Jika tidak salah ingat, tema yang dibahas adalah tentang hadist-hadist
terkait dengan hewan-hewan yang tidak boleh dan sangat dianjurkan untuk di
bunuh. Namun, tulisan ini bukan dimaksudkan untuk membahas tema tersebut,
melainkan ada sesuatu – yang menurut penulis – menarik dari jawaban pemakalah
ketika ditanya tentang “kenapa hewan-hewan tersebut dilarang/dianjurkan untuk
dibunuh, dan kenapa tidak hewan ini atau itu, kenapa harus hewan yang ………, dst”.
Lantas, jawaban yang diberikan oleh pemakalah ialah sekurang-kurangnya seperti
ini, “untuk itu, kita tidak perlu bertanya kenapa, karena Islam sendiri itu
artinya tunduk, ketika al-Qur’an atau hadist mengatakan seperti itu, ya sudah
kita tunduk saja tanpa harus bertanya-tanya”. Seketika, perdebatan saat itu
berhenti ibarat skak-mat dalam permainan catur. Meskipun anda masih
punya pasukan yang lengkap, tapi raja yang anda miliki sudah di-skak, maka
percuma saja. Sama halnya ketika sedang berdiskusi, kemudian dijawab dengan
jawaban yang meskipun kita bisa membantah, tetap saja kita akan terdiam.

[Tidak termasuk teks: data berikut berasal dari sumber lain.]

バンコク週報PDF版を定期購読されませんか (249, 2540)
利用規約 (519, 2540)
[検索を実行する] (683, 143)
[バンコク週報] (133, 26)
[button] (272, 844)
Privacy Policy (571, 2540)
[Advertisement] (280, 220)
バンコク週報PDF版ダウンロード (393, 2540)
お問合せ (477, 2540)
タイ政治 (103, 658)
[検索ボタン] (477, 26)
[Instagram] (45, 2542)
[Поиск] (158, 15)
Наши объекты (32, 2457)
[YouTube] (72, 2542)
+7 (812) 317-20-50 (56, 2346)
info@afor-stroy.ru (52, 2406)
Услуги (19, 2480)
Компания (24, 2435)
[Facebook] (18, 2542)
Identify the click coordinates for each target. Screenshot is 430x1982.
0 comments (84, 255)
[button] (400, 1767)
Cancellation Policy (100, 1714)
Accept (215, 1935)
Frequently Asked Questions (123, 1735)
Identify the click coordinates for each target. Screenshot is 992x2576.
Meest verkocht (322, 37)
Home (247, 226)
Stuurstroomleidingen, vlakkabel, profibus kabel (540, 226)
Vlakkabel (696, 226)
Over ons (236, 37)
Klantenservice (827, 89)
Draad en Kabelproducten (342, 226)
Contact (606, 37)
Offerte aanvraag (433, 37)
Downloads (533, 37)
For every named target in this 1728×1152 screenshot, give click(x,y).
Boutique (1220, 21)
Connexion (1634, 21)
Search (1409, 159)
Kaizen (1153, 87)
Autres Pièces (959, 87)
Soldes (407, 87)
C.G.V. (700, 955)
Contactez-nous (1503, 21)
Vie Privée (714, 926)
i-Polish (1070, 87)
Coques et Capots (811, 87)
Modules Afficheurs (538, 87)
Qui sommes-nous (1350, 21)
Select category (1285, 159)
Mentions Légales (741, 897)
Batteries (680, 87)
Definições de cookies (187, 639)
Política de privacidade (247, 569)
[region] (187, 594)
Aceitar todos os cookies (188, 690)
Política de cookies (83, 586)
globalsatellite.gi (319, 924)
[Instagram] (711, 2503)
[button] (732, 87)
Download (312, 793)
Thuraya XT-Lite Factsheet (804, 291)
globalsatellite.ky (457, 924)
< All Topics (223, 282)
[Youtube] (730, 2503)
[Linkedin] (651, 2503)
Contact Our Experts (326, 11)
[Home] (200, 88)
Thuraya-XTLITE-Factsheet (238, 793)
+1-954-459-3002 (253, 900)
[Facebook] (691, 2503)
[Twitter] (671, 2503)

Ingatan akan diskusi tersebut muncul begitu saja ketika penulis
membaca buku “Islamic Studies”-nya Amin Abdullah yang di dalamnya
dibahas pendekatan integrative-interkonektif. Di dalamnya disebutkan bahwa Isac
Newton dkk., ketika menemukan sesuatu yang belum bisa ditemukan teori ilmiah
akan sesuatu, yang bisa diterima dengan akal serta bisa dibuktikan, maka “Kuasa
Tuhan” dijadikan jawaban. Namun, ketika dikemudian hari ditemukan kebenaran
ilmiah atasnya, maka “Kuasa Tuhan” akan digeser dengan bukti ilmiah. Artinya,
Tuhan hanya dipakai ketika tidak ada lagi sesuatu yang bisa dilaksanakan untuk
mengurai fenomena-fenomena yang ada saat itu, jika sudah dapat diurai dengan
akal pikiran, maka peran Tuhan dengan sendirinya menjadi tak dianggap. Dengan kesimpulan
yang sedikit nakal, kemudian penulis menganggap jawaban yang diberikan oleh
teman di atas yang melakukan skak-mat dalam diskusi di atas hampir-hampir mirip
dengan apa yang dilakukan oleh Isac Newton, dkk. Bagaimana tidak? Keduanya sama-sama
menggunakan Tuhan – yang dalam kasus teman di atas menggunakan doktrin agama –
sebagai jawaban atas fenomena/pertanyaan yang tidak ditemukan jawabannya selain
kembali ke Tuhan. Hanya saja, bedanya kalau Isac Newton – mungkin – tetap berusaha
mengurai fenomena itu, kalau teman penulis di atas cukup puas dengan jawaban
itu.
Lantas apakah penulis menyalahkan keduanya? Tentu tidak. Karena bukan
kapasitas penulis untuk mengatakn benar/salah, atau bahkan sekedar
mengoreksipun bukan maqam penulis. Penulis hanya melihat sedikit
kesamaan dari keduanya, dan pastinya perbedaan dari keduanya juga ada, bahkan
tergolong banyak sekali, diantaranya orientasi keduanya sangat beda. Isac Newton
– bisa jadi – menggunakan “Kuasa Tuhan” sebagai jalan akhir atas keputusasaannya
dalam usaha menguraikan/menjawab suatu fenomena. Sementara teman penulis
mengembalikan pada doktrin agama sebagai sebuah ketaatan penuh terhadap
otoritas Tuhan yang bukan dalam kapasitas kita – sebagai makhluk-Nya – untuk
bermain-main di dalamnya.
Akan tetapi, bukan berarti ketika penulis tidak menyalahkan lantas
mengandung pengertian bahwa penulis membenarkan. Sangat tidak sependapat jika “Kuasa
Tuhan” dijadikan pelarian sesaat ketika akal tak mampu menjawab, tapi ketika
akal bisa memcapainya, kemudian “Kuasa Tuhan” dicampakkan begitu saja. Sama halnya
ketika kita mencintai seseorang (katakan A), lama sekali kita berusaha
mendapatkannya, tapi tetap saja kita tak mampu menjangkaunya. Di saat keputusasaan
telah bersemayam dalam hati kita, muncullah si B yang sedikit bisa mengobati
keputusasaan kita, dan akhirnya kita menjalin hubungan dengannya. Namun seiring
berjalannya waktu, si A tadi mulai member harapan, tak lama kemudian kita mencampakkan
B dan kembali ke A. Bukankah ini sadis sesadis lagu Afgan?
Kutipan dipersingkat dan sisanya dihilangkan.